Coal bed methane (CBM), also known as coal mine gas and coal seam gas, is a kind of flammable gas whose major component is methane.¹ If CBM was not utilized and vented into the atmosphere, it not only would bring about air pollution, but also an energy resource would be wasted, because methane in CBM is 21 times more effective than carbon dioxide as a greenhouse gas.² At a typical gassy mine, CBM is emitted in three streams: (1) gas drained from the seam before mining (60–95% methane), (2) gas drained from the worked areas of the mine, e.g. goafs³ (30–90% methane), usually mixed some amount of oxygen, and (3) methane ventilation air (0.1–1% methane).^2,4 High concentration drained gas is easy to use; medium concentration CBM (30–80% methane), which mixed with some amount of oxygen, needs to be converted into methane-rich gas, containing at least 96 vol.% methane, and then it can be delivered to local natural gas supply systems. The pressure swing adsorption (PSA) method can be used in practice to recover methane from coal bed gas,⁵ in which both methane and oxygen in emissions are concentrated. However it is inevitable that the emissions still contain 5–15% of oxygen, within the limit of methane explosion. So it is necessary to remove oxygen of the medium concentration drained gas before using it. There are two main methods used in the CBM deoxygenation: non-catalytic and catalytic deoxygenation. There are several disadvantages of non-catalytic deoxygenation, such as not removing oxygen thoroughly, operation at high temperature, and producing some by-products. While there are several advantages of catalytic deoxygenation, such as, removing oxygen thoroughly, and operating at low temperature, the choice of catalyst is critical and some methane will be consumed. Comparing the characteristics of the two methods, we choose the latter method to catalytically remove oxygen from CBM. Catalytic deoxygenation is a method which uses methane catalytic combustion to remove oxygen.

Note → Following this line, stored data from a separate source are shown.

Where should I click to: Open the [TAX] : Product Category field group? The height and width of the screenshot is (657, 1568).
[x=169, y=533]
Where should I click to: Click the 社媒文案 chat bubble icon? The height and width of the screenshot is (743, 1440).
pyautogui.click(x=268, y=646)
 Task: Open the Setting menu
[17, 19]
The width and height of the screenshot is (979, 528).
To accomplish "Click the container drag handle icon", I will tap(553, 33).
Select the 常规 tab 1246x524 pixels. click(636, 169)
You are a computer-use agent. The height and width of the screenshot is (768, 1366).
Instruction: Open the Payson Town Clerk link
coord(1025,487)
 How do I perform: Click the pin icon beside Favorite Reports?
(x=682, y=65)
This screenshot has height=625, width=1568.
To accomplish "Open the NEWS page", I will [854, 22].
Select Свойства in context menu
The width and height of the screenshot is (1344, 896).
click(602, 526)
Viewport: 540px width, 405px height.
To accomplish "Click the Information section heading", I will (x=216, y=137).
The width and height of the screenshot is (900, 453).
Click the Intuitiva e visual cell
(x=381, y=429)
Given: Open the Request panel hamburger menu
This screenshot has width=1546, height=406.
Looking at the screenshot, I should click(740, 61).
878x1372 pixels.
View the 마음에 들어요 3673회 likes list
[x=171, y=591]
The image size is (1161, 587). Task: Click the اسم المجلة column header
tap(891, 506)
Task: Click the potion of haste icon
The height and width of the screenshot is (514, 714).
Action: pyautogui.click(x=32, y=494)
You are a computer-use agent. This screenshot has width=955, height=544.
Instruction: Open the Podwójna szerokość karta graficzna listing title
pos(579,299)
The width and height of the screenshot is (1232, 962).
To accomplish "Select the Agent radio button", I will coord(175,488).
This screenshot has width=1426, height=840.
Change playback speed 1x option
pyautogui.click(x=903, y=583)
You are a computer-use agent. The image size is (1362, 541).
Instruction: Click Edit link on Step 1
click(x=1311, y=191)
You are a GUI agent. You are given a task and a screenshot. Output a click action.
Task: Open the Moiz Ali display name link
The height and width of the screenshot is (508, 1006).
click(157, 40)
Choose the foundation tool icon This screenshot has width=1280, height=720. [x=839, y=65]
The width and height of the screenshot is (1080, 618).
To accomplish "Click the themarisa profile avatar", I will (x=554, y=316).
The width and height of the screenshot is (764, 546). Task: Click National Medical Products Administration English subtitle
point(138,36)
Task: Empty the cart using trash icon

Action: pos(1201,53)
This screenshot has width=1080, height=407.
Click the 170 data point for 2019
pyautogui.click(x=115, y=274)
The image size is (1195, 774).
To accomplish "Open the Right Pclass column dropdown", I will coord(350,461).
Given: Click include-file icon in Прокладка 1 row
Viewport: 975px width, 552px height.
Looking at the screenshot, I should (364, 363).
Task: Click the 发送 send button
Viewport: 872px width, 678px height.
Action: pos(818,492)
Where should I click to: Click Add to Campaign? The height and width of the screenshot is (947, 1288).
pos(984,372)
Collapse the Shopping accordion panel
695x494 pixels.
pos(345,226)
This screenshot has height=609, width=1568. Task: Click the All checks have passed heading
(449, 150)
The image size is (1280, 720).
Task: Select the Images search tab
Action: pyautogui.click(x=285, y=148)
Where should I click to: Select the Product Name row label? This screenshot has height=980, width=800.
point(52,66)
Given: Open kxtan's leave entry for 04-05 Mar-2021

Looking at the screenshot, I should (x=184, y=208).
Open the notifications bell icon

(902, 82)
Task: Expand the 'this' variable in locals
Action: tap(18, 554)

Although methane catalytic combustion is a simple reaction, it is a strong exothermic reaction, which would induce temperature runaway of the catalyst bed, resulting in catalyst deactivation due to a catalyst sintering at high temperature. As an option to overcome the catalyst deactivation, lanthanum-transition metal perovskites (LaMO₃) have attracted a lot of attention, because of their outstanding hydrothermal stability and high temperature stability.⁶

As a novel catalytic material, perovskite composite oxides (general formula ABO₃) are being extensively researched, especially for the development of combustion catalysts and environmental purification catalysts.⁷Lanthanum cobaltite perovskite as an important one of the perovskite structures oxides attracts wide interest because of its excellent catalytic activity for the oxidation reactions,^8–12 such as for the total oxidation of methane.^11,12 Rare earth elements have some special chemical properties and are often used as a promoter in a variety of catalysts, to improve the performance of a catalyst. Doping Ce or Nd as an additive in LaCoO₃ perovskite can vary its physicochemical properties and improve the catalytic activity.^9,13 Although the catalytic oxidation of methane has been studied extensively, in almost all studies the methane concentration is very low, such as <0.1%, and the oxygen concentration is very high (>15%), in fact, this is a de-methane process. Being different with the catalytic de-methane process above, this paper is focused on the deoxidization of coal bed methane, in which methane concentration is very high and oxygen concentration is low. Therefore, according to the basic requirements for a deoxidization of coal bed methane, we have developed the Er-doped LaCoO₃ perovskite catalyst. The research results reveal that the presence of Er can remarkably improve the activity of the LaCoO₃ catalyst for the deoxidization of CBM. To the best of our knowledge, there is little research work for the catalytic deoxidization of CBM, especially for the catalytic deoxidization of CBM over the Er-doped LaCoO₃ perovskite catalyst, which has not been reported.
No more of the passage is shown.